The tallest spike represents a four-fold increase in water turbidity (suspended solids) at Mt Crosby after the Australia Day floods of 2013.
The second highest spike is the water turbidity after the January 2011 floods, while the third highest spike dates back to heavy storms in November 1995.
Sources are very concerned that the frequency of heavy rain events is increasing and that there is problem with badly-eroded streams and banks in Brisbane’s upper catchments.
Sources – from within three departments – agree it is time for a renewed catchment approach, but are unsure of their roles within their departments.
Mr McArdle said two forums held in Brisbane next week on developing a 30-year water strategy for Queensland would discuss sediment problem.
“There is no doubt about the fact that catchments are a very important part in the delivery of water to the water treatment plant and how they operate can be very important to the quality of water that is finally produced,” he said.
Mr McArdle said he was happy with the working relationship between the departments of Environment, Energy and Water Supply and Natural Resources and Mines over the issue.
A spokeswoman from Minister for Natural Resources and Mines, Andrew Cripps said no permits had been issued for extracting sand and gravel in the Lockyer Valley.
“Rather, material is being moved around within damaged sections of watercourses to try to rebuild infrastructure and stabilise severely damaged banks,” she said.
The spokeswoman said this rebuilding work would not contribute significantly to sediment in the river.
Brisbane Lord Mayor Graham Quirk – as the president of the South East Queensland Council of Mayors – called for the state government to provide policy advice on the issue.
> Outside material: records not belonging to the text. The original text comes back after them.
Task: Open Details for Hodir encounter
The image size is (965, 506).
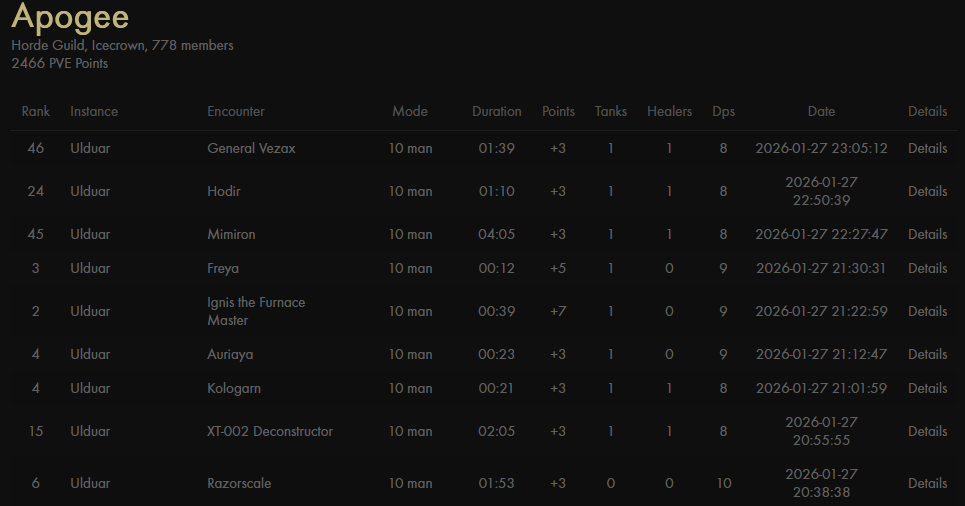Action: pyautogui.click(x=927, y=191)
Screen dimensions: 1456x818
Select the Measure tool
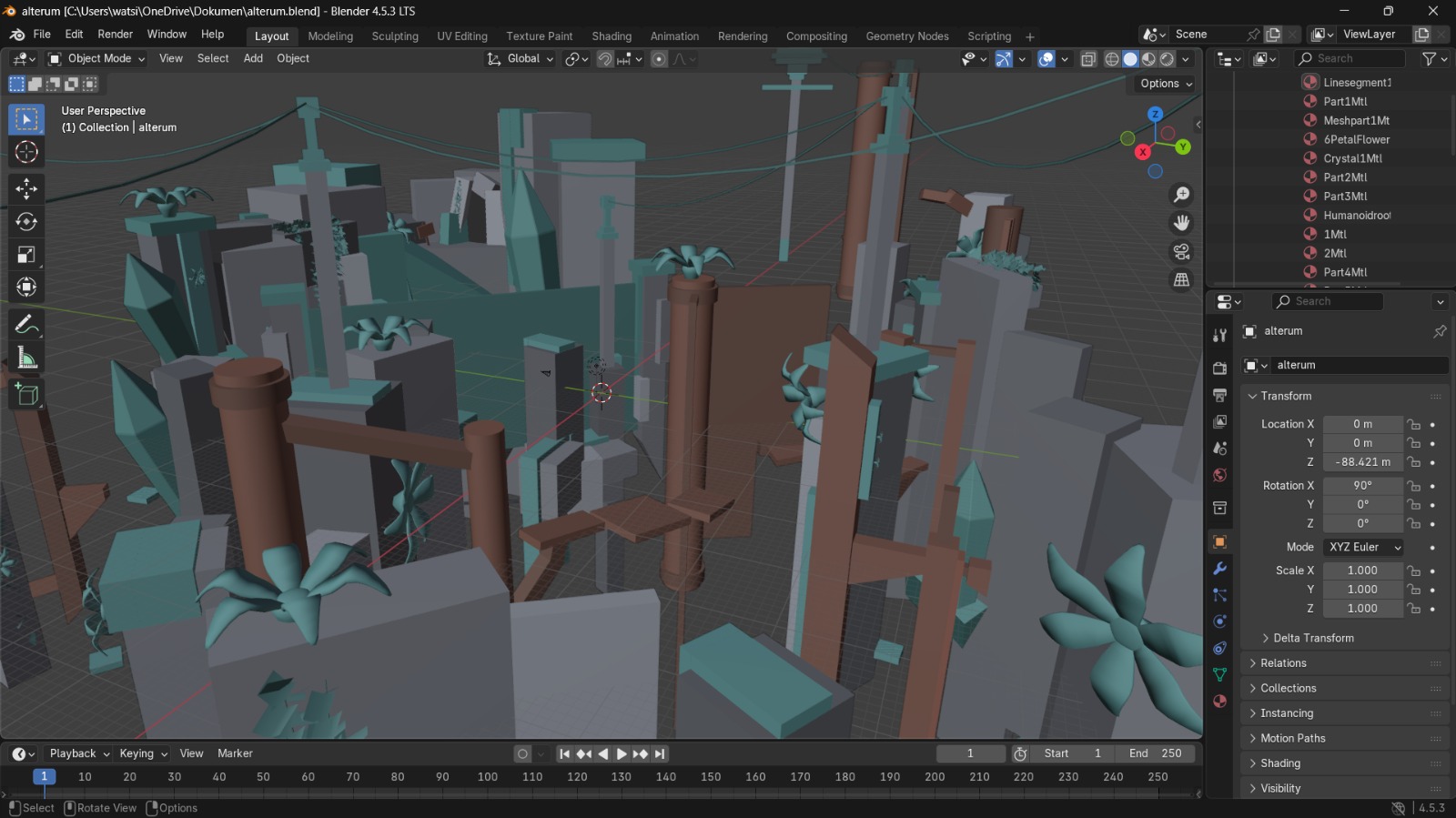[x=26, y=359]
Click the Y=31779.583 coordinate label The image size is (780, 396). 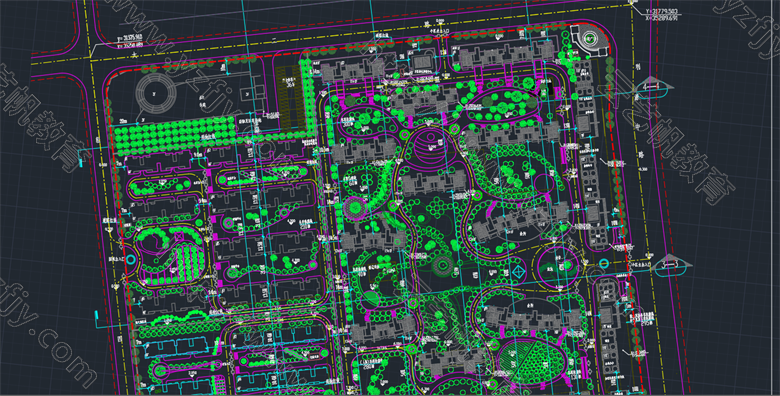pos(662,11)
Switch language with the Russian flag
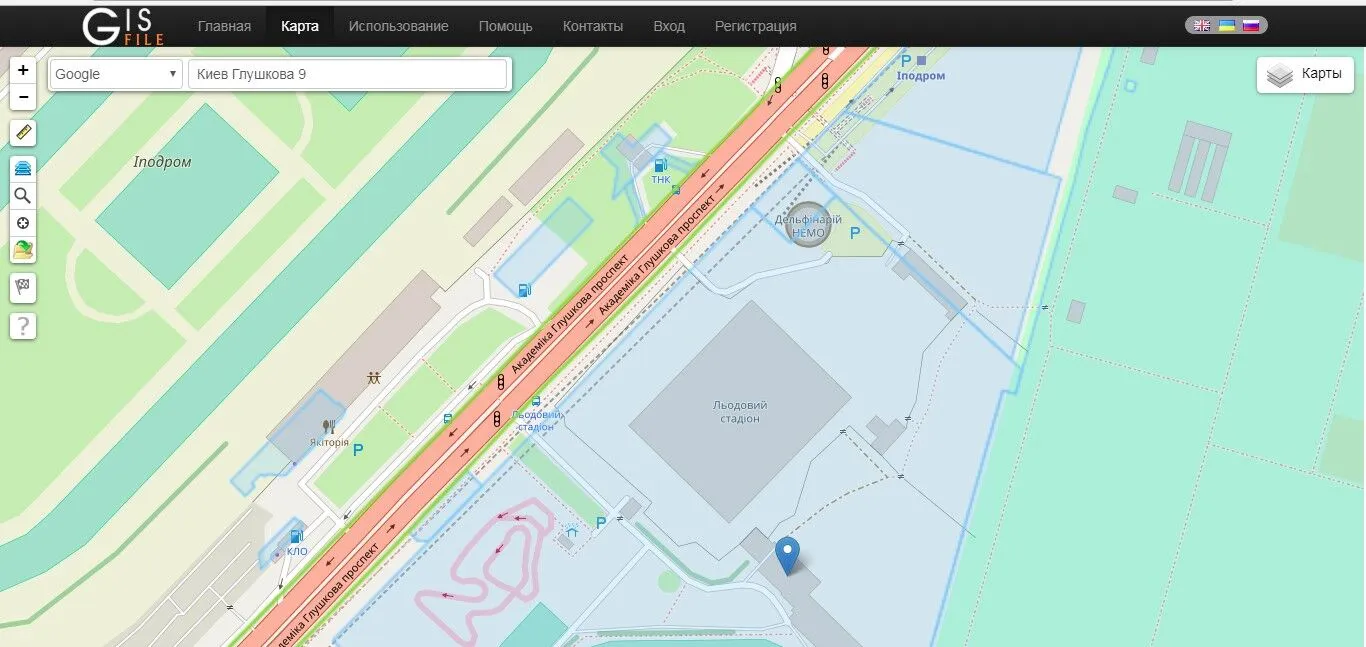The width and height of the screenshot is (1366, 647). (x=1250, y=26)
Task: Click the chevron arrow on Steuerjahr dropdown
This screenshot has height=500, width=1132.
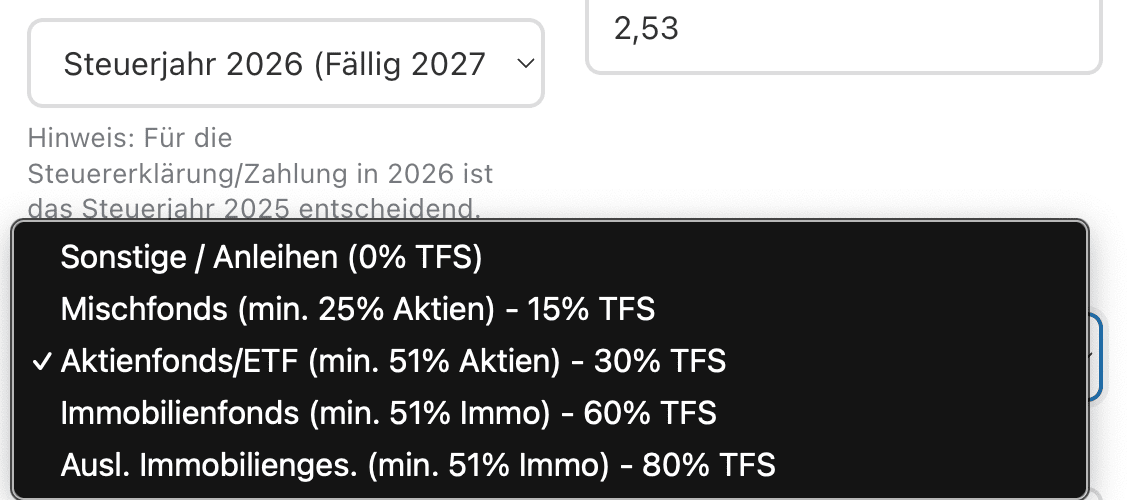Action: pos(524,65)
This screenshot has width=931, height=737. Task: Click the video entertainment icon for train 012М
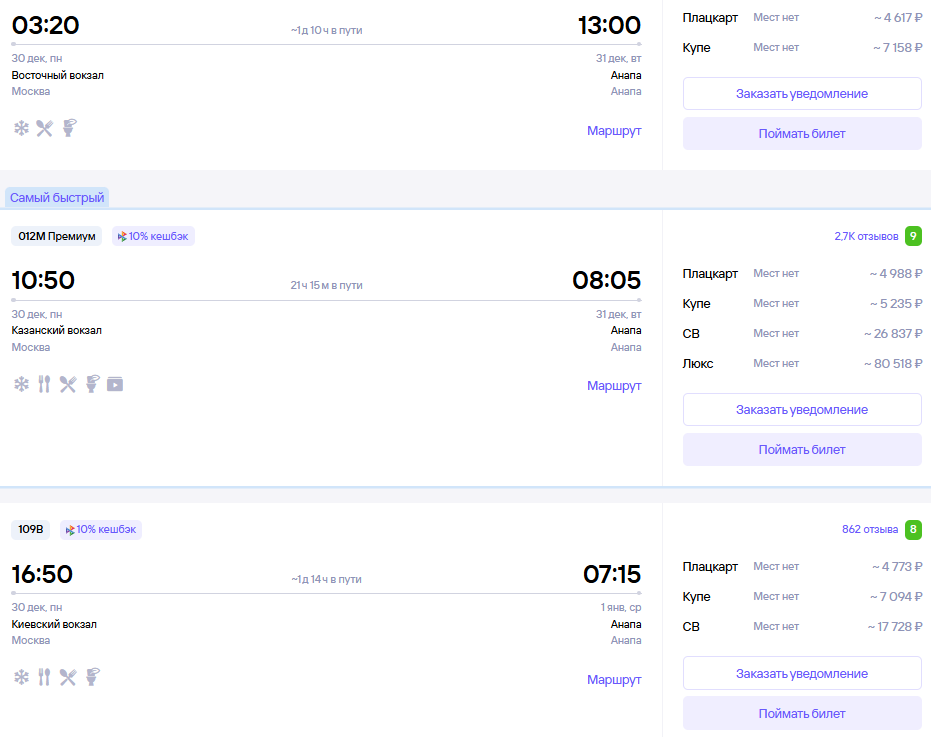115,384
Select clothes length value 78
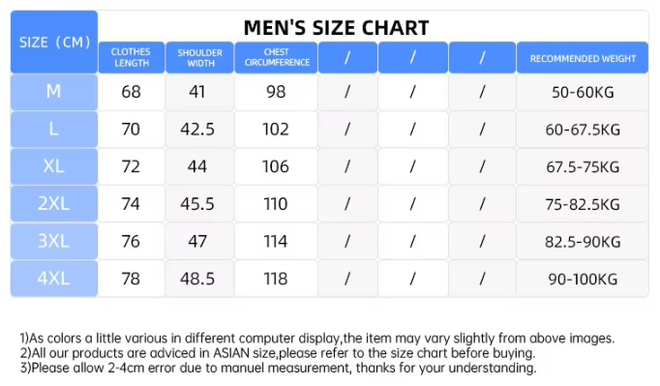The image size is (660, 386). [x=131, y=279]
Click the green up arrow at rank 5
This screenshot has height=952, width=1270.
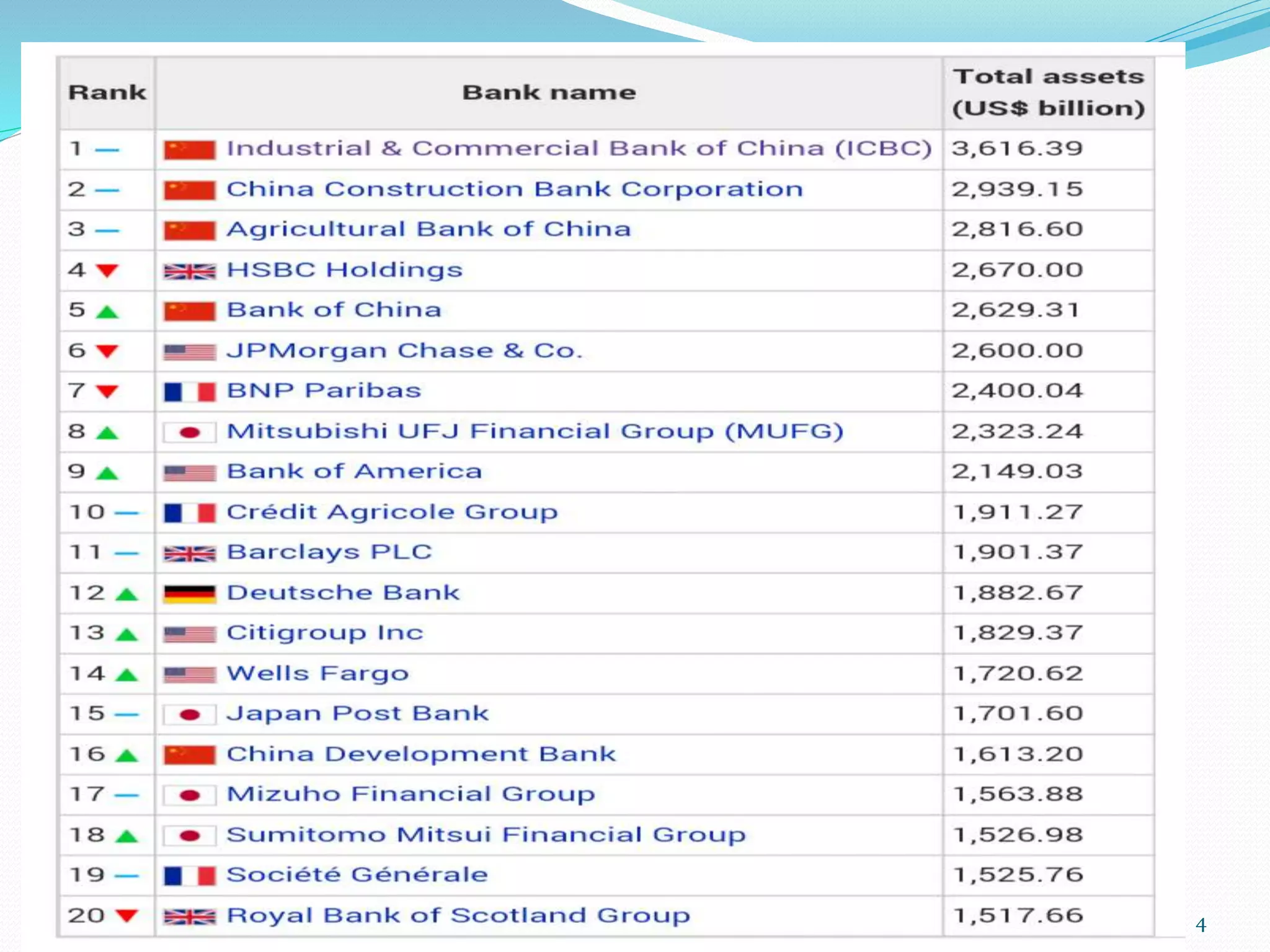click(107, 312)

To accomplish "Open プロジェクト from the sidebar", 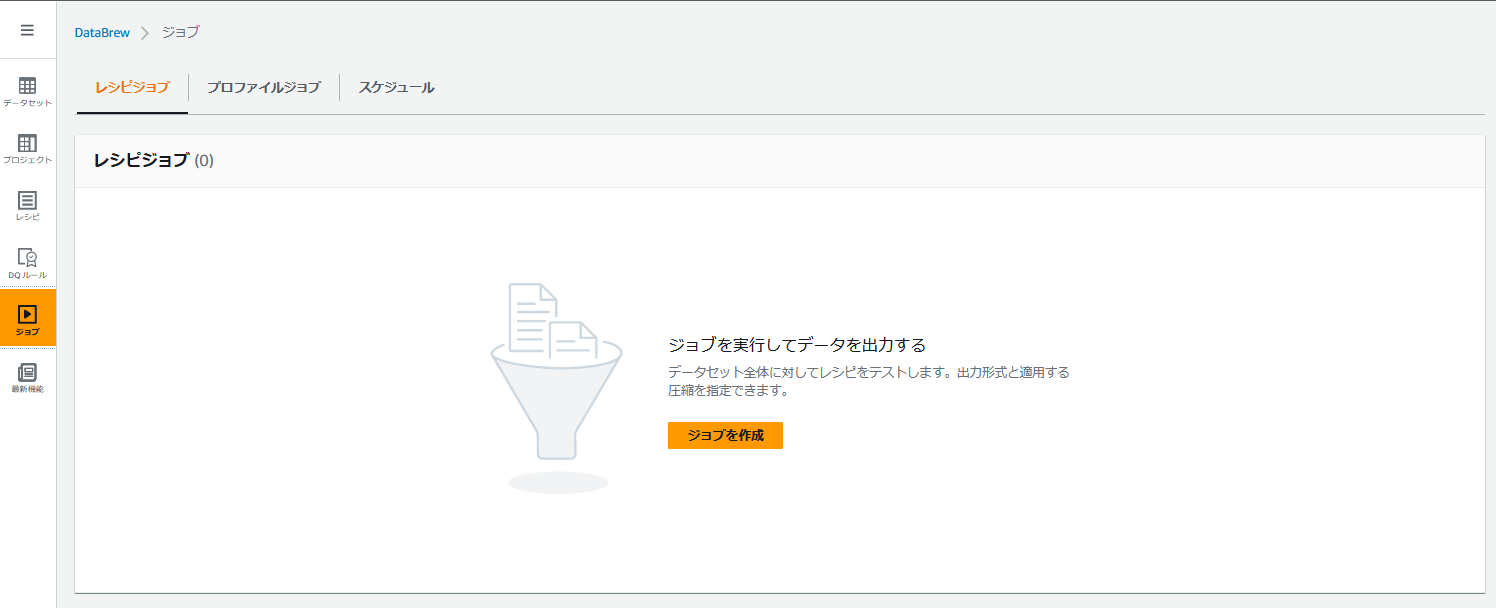I will click(x=27, y=148).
“I think it is up to the state government in many ways through Seqwater to tell us that it is a serious problem,” he said.
“If there is a recognition that there is a problem, then we need to work in partnership to solve that problem.”
The Council of Mayors, originally a lobbying body for infrastructure funds, has broadened its agenda to include stream catchment issues.
Councils upstream from Brisbane are members of the Council of Mayors.
Mr McArdle said he had no desire to tell councils how to manage their catchments.